У Степы всегда можно было разжиться тыквенными семечками; завидя Ритку, он немедленно отсыпал ей горсть в ладонь. Называл ее не иначе, как «барышня». Именно Степа научил девочку грамотно плавать, делать утопленникам настоящее искусственное дыхание, а позже пристроил ее в секцию фехтования в обществе «Авангард». («Почему — фехтования?» — спросила Ритка, когда впервые прозвучало это слово. Они сидели на дощатом причале лодочной станции и смотрели, как солнце, валясь за противоположный берег, выжигает в волнах Буга шипящую кровавую рану. «А красиво, барышня», — пояснил Степа. Нашарил возле себя сухую веточку и показал, не поднимаясь: «Выпад! Большой батман! Малый батман! Захват! Отбив! Укол!» Он был законченным романтиком.)

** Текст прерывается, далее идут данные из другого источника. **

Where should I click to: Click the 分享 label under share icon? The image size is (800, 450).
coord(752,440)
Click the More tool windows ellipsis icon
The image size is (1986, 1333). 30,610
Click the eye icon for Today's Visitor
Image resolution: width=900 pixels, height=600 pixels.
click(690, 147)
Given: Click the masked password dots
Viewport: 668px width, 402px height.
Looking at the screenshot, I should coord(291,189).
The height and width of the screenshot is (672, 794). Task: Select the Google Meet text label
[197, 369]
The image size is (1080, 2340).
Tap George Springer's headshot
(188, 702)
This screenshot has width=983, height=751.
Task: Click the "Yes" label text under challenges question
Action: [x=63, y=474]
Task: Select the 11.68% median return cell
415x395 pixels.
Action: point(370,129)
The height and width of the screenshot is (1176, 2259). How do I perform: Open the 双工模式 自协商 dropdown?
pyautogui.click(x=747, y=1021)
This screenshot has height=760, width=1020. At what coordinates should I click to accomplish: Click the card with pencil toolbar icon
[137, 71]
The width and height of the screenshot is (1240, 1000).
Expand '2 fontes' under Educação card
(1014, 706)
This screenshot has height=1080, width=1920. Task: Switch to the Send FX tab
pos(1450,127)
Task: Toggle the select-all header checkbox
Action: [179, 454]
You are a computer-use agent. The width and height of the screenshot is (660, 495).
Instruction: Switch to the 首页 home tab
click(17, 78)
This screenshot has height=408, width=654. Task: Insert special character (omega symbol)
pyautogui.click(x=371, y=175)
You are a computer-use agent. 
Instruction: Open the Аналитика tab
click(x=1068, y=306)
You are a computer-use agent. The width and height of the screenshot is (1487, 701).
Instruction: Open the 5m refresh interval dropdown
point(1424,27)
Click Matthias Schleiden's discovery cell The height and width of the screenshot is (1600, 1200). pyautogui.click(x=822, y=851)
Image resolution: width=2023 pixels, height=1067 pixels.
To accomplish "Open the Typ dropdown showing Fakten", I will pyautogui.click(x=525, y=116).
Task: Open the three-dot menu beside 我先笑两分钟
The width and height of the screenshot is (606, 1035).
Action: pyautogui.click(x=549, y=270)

Другой великовозрастный Риткин приятель — да и не приятель даже, а друг сердечный, — был шестидесятилетний подросток Витя-Голубь. Витя разводил голубей. Во дворе своего дома в Старом городе — дома, похожего на голубятню, — он выстроил голубятню, похожую на дом. Это был крашенный белейшими белилами голубиный дворец на врытых в землю бревнах, с удобной крепкой лестницей, довольно широкой площадкой перед дверцей в саму голубятню, с красным флагом, на котором сверкал, вышитый серебряными нитями, белый турман. В этом голубином дворце девочка проводила большую часть своего лета. Тщедушный тишайший Витя-Голубь становился тут соловьем-разбойником, от сверлистого свиста которого пригибались травы и клонились деревья. Но главное, он был настоящим голубиным ученым, исследователем, заводчиком милостью божьей. А тот уж, как известно, голубям благоволит.